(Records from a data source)
*****

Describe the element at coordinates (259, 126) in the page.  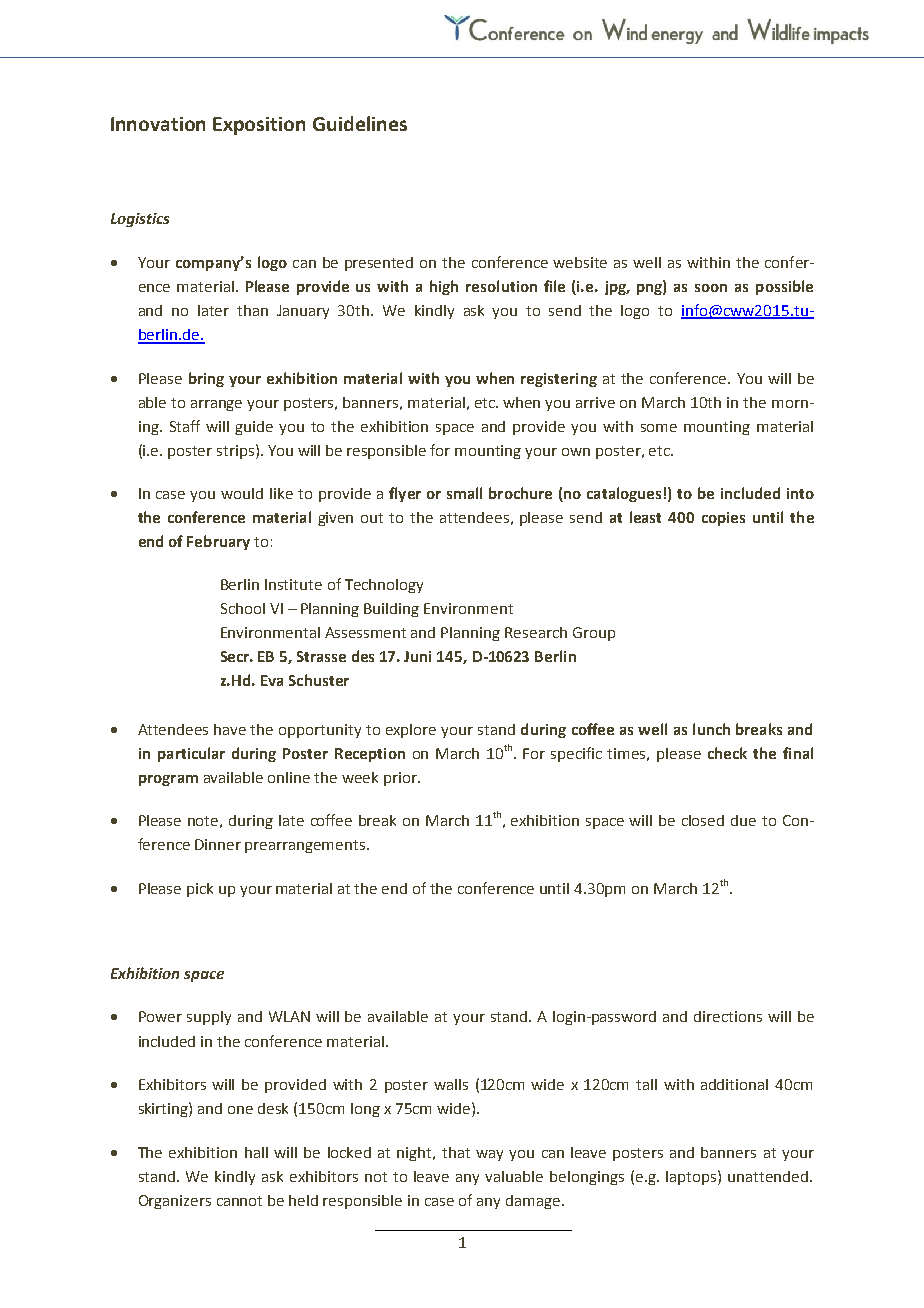
I see `Exposition` at that location.
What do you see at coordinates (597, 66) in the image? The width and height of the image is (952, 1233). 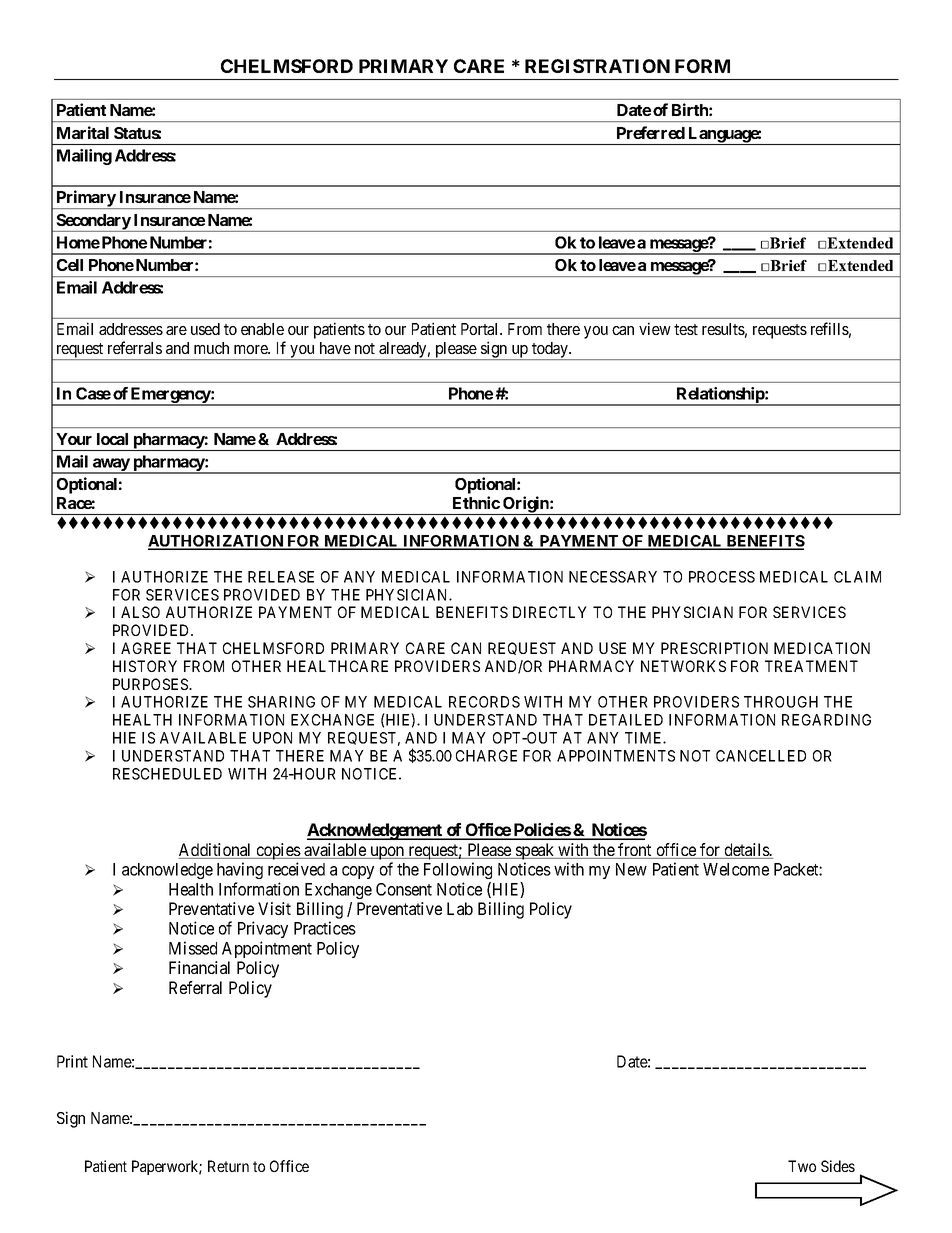 I see `REGISTRATION` at bounding box center [597, 66].
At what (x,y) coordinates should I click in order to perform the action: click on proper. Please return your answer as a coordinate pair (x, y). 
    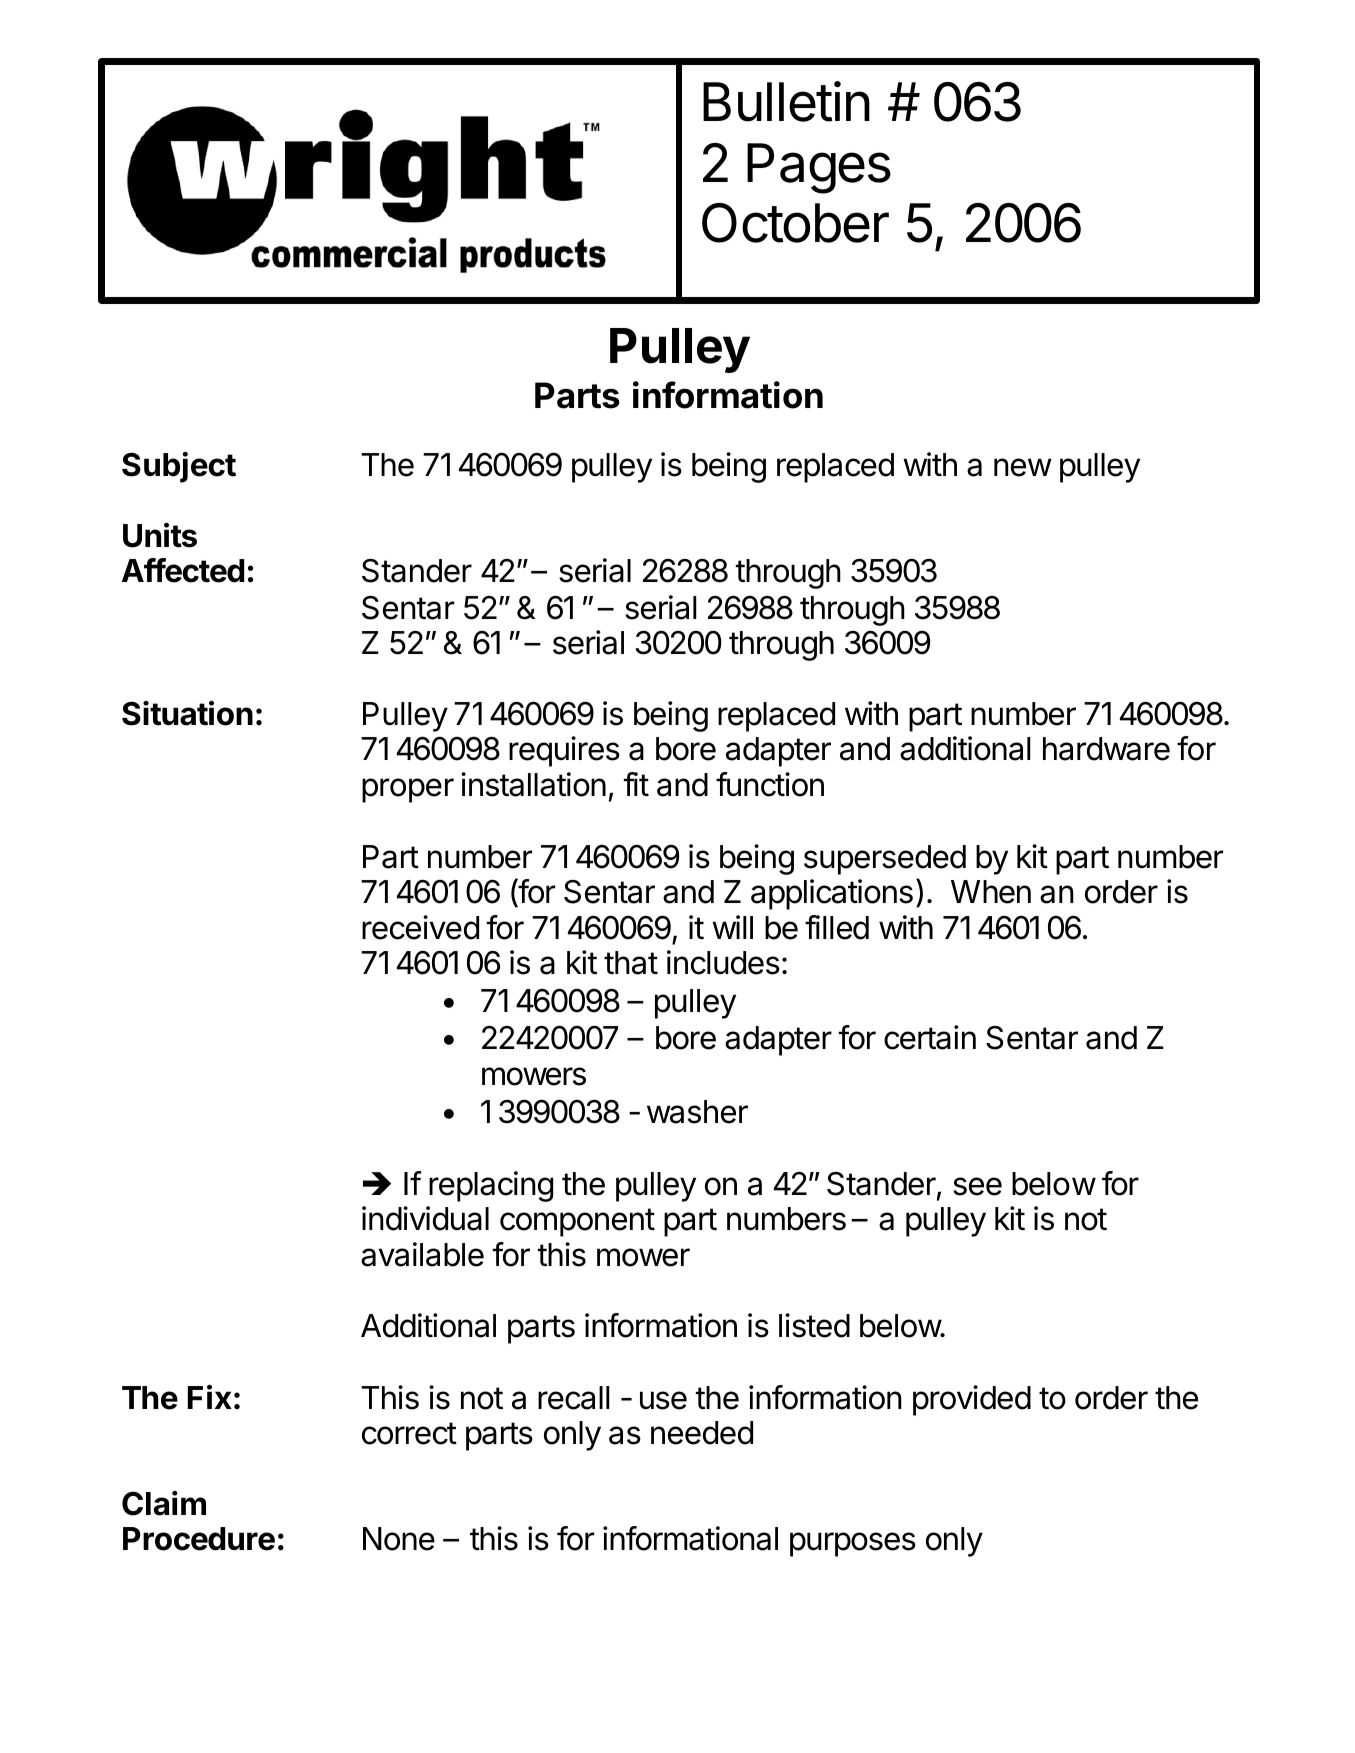
    Looking at the image, I should click on (408, 790).
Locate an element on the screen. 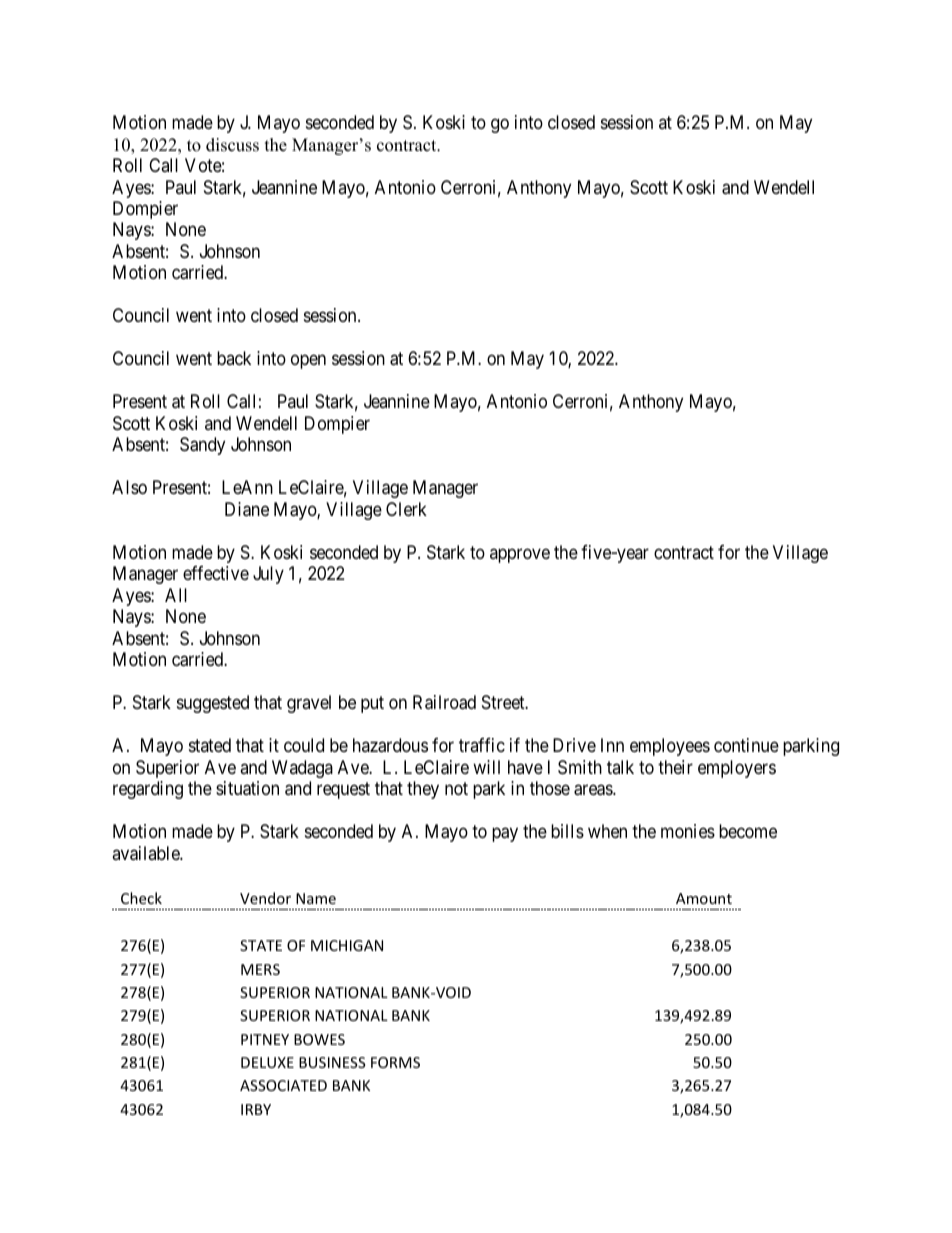 Image resolution: width=952 pixels, height=1233 pixels. DELUXE is located at coordinates (267, 1062).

*****

## Exercise goal:
Count the lines in the listing above that contain the string "should", treating uppercase and lowercase letters as different. Reply with the number alone.

## Task output:
2